EXERCISE TASK >>
Rewrite the items starting with the line that contains "Task: Select the green" and going on through the line that contains "Action: tap(411, 462)", replacing "x axis" with "horizontal axis" and leaving everything else unchanged.

[Excerpt from a dataset]
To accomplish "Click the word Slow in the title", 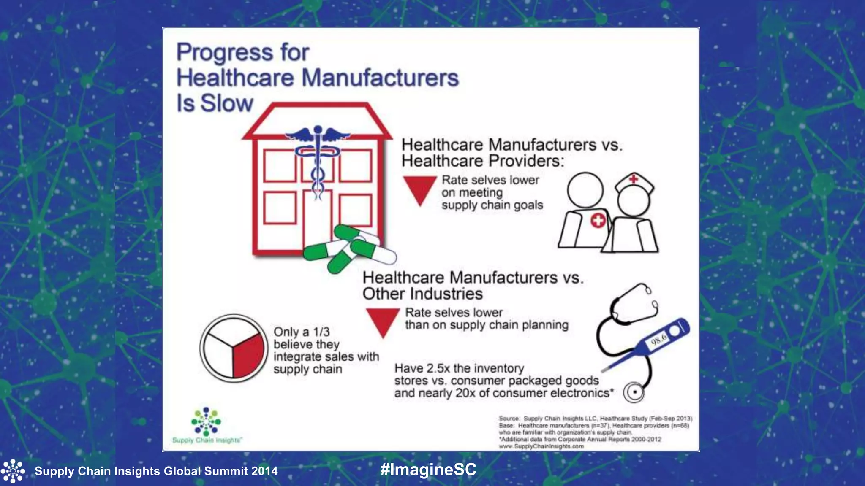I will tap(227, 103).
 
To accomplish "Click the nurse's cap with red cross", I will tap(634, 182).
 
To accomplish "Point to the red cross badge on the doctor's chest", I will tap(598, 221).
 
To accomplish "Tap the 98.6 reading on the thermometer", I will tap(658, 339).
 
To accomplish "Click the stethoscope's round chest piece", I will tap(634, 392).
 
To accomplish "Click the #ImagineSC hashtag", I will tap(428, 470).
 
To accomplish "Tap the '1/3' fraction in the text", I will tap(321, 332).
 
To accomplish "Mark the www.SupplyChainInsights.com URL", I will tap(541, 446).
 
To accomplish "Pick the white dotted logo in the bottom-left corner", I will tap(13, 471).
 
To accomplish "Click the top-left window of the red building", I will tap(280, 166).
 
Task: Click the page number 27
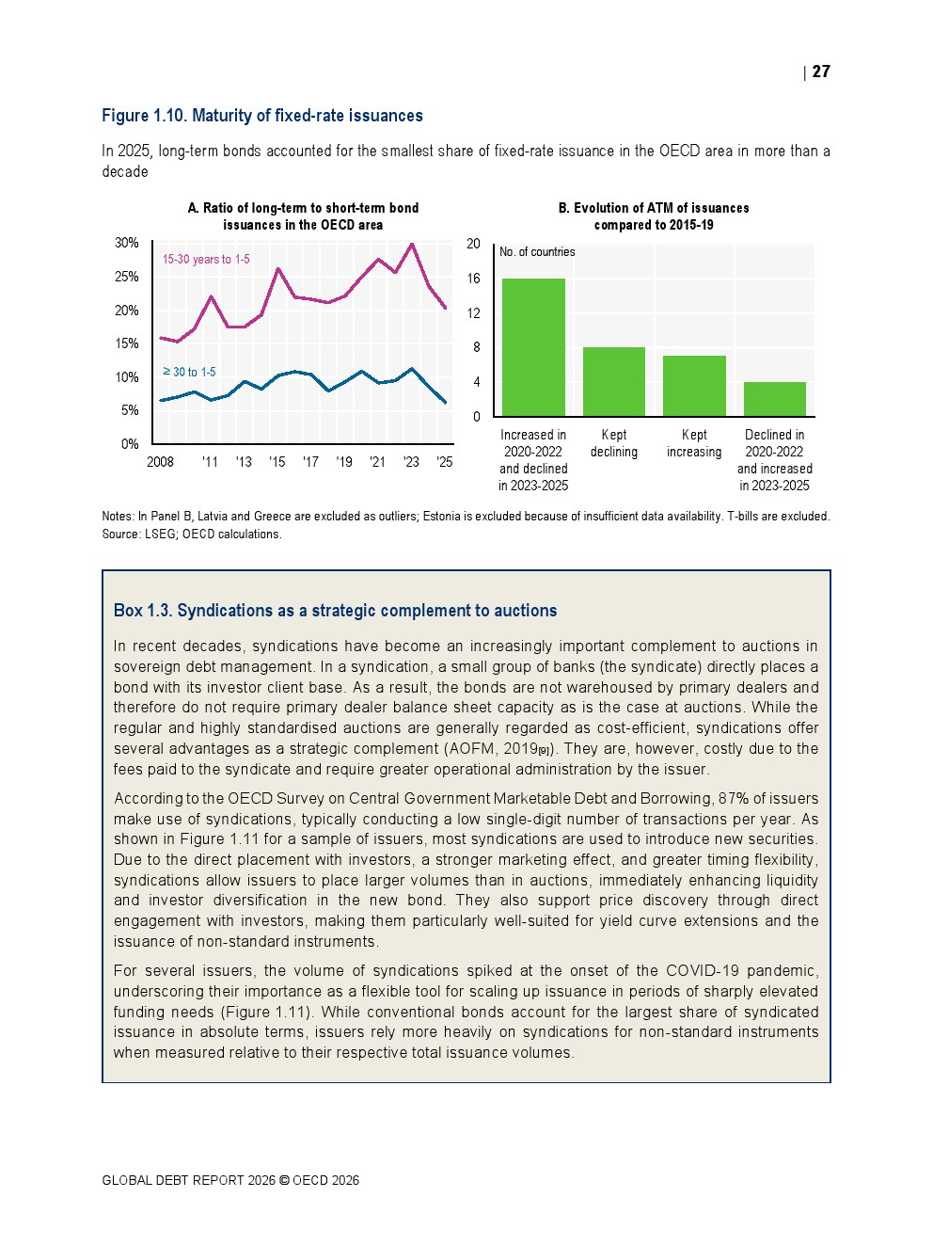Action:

---

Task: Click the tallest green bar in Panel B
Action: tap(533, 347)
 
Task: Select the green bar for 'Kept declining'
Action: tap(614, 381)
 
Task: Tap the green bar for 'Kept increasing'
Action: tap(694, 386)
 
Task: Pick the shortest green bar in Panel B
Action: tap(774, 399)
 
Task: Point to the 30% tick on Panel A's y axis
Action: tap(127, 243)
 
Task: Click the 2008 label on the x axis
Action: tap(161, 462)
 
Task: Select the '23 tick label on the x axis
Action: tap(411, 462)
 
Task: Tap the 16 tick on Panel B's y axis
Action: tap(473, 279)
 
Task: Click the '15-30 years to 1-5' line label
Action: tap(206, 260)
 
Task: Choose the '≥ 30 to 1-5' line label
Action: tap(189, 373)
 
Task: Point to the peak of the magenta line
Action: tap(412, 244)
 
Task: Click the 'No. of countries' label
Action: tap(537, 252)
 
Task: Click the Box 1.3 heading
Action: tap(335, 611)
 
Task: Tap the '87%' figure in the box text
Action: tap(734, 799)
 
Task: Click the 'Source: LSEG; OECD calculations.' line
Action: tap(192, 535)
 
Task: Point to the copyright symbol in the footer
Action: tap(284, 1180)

OUTPUT >>
Task: Select the green bar for 'Kept declining'
Action: tap(614, 381)
 
Task: Tap the green bar for 'Kept increasing'
Action: tap(694, 386)
 
Task: Pick the shortest green bar in Panel B
Action: tap(774, 399)
 
Task: Point to the 30% tick on Panel A's y axis
Action: tap(127, 243)
 
Task: Click the 2008 label on the horizontal axis
Action: tap(161, 462)
 
Task: Select the '23 tick label on the horizontal axis
Action: tap(411, 462)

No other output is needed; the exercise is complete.